Some time around 3am, a dispute arose between Melnic and Mr Daghi.

Witness Alexandru  Beccieu (24) said both he and Mr Daghi were trying to calm Melnic down but the defendant was “very drunk”.The witness said he went in between his friends to pull them apart when they started throwing punches at each other.

Mr Beccieu said the defendant tried to hit him and was successful on the second occasion. He said Mr Daghi then got in between them and separated them.Mr Baccieu went to look for the defendant’s car keys, because Melnic wasn’t calming down after Mr Daghi told him to go home.

When the witness came back, he said the defendant was “down” or on the ground with his hands on his head “trying to ward something off” and that Mr Daghi had a piece of a chair in his hand. A woman took Melnic into the house and Mr Baccieu and Mr Daghi stayed outside smoking a cigarette. The witness said Mr Daghi looked in the window of the house and saw Melnic and his sister pulling at each other. He said Mr Daghi went into the kitchen to see what was happening and came out seconds later.

The witness continued: “Mr Daghi said he cut and fell down in front of me.”Under cross-examination, Mr Beccieu agreed with Mr Grehan that Melnic must have had “a colossal amount” of the whiskey as the deceased didn’t have a lot of alcohol in his system.A pathologist told the jury that Mr Daghi died from a single stab wound to the chest, which measured 13cm in depth, and death would have been very rapid. 73 milligrams of ethanol was detected in the deceased’s system, which is just over 2.5 pints.

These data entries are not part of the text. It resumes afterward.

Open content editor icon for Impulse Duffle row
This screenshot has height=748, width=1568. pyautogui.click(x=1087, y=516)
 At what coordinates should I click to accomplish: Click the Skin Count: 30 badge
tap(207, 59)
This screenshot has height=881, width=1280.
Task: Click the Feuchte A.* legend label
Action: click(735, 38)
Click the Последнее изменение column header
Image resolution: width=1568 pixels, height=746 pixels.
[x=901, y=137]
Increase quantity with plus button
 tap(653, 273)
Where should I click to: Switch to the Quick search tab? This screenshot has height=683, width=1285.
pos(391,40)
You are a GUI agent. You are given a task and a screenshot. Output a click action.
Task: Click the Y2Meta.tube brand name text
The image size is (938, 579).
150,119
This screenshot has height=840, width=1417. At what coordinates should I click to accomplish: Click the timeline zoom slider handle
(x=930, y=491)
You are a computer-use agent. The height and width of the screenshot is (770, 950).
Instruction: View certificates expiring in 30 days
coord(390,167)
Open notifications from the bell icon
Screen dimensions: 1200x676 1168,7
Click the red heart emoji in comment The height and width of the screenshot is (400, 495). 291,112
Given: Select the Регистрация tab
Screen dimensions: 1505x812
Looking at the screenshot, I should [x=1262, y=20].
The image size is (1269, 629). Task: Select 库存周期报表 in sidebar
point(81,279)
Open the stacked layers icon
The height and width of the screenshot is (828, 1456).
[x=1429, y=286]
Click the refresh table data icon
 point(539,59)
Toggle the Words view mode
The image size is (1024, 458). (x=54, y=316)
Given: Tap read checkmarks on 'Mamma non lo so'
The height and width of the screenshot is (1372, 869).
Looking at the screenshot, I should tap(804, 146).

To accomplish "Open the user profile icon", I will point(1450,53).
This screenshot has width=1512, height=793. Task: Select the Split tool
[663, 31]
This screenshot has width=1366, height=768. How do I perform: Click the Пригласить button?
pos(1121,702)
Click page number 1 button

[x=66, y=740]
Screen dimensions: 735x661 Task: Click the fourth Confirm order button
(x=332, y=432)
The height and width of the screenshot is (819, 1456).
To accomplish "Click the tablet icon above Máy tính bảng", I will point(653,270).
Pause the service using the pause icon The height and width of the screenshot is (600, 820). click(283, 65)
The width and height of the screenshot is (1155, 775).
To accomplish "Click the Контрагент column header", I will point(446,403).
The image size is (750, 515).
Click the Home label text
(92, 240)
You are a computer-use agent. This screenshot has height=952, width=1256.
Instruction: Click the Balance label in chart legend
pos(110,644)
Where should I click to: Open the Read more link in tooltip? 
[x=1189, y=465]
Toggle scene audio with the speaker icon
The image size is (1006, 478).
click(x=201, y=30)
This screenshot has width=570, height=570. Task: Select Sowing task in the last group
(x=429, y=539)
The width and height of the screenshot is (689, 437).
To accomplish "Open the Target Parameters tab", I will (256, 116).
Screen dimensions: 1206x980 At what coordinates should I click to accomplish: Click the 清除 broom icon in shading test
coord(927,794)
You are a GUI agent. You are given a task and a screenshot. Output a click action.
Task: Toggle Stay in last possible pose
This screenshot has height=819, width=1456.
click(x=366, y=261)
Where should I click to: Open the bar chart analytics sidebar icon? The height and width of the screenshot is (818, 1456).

Referring to the law of intoxication in his charge, Mr Justice Keane had said it is not a complete defence to murder and is there if the defendant’s mind was in such a state from the effects of alcohol that he had not intended to kill or cause serious injury. He told the jurors if they had a doubt about that, then the verdict should be not guilty of murder but guilty of manslaughter.

Having been arrested on suspicion of assault causing harm to Mr Daghi in the early hours of May 12, Melnic was deemed unfit for interview and was not questioned until 15 hours later.

He told interviewing officers at Naas Garda Station that he and the deceased had been drunk and at some point an argument started.

“A lot of drink was taken, my memory is very hazy,” added the defendant. Melnic’s sister, Angelina Spinu, had agreed that her evidence to a jury, where she had “painted a picture” of her own partner Mr Daghi “as the aggressor” in the altercation and holding a weapon, was “the complete opposite” to what was said in her garda statement.

In her direct evidence at the Central Criminal Court, Ms Spinu denied to the prosecutor via a Romanian interpreter that she was trying to protect her brother.

The jury had heard that Ms Spinu told gardai in her statement that her “kid brother” said to her husband “I will kill you” before he took a step forward and “pushed” a knife into his chest.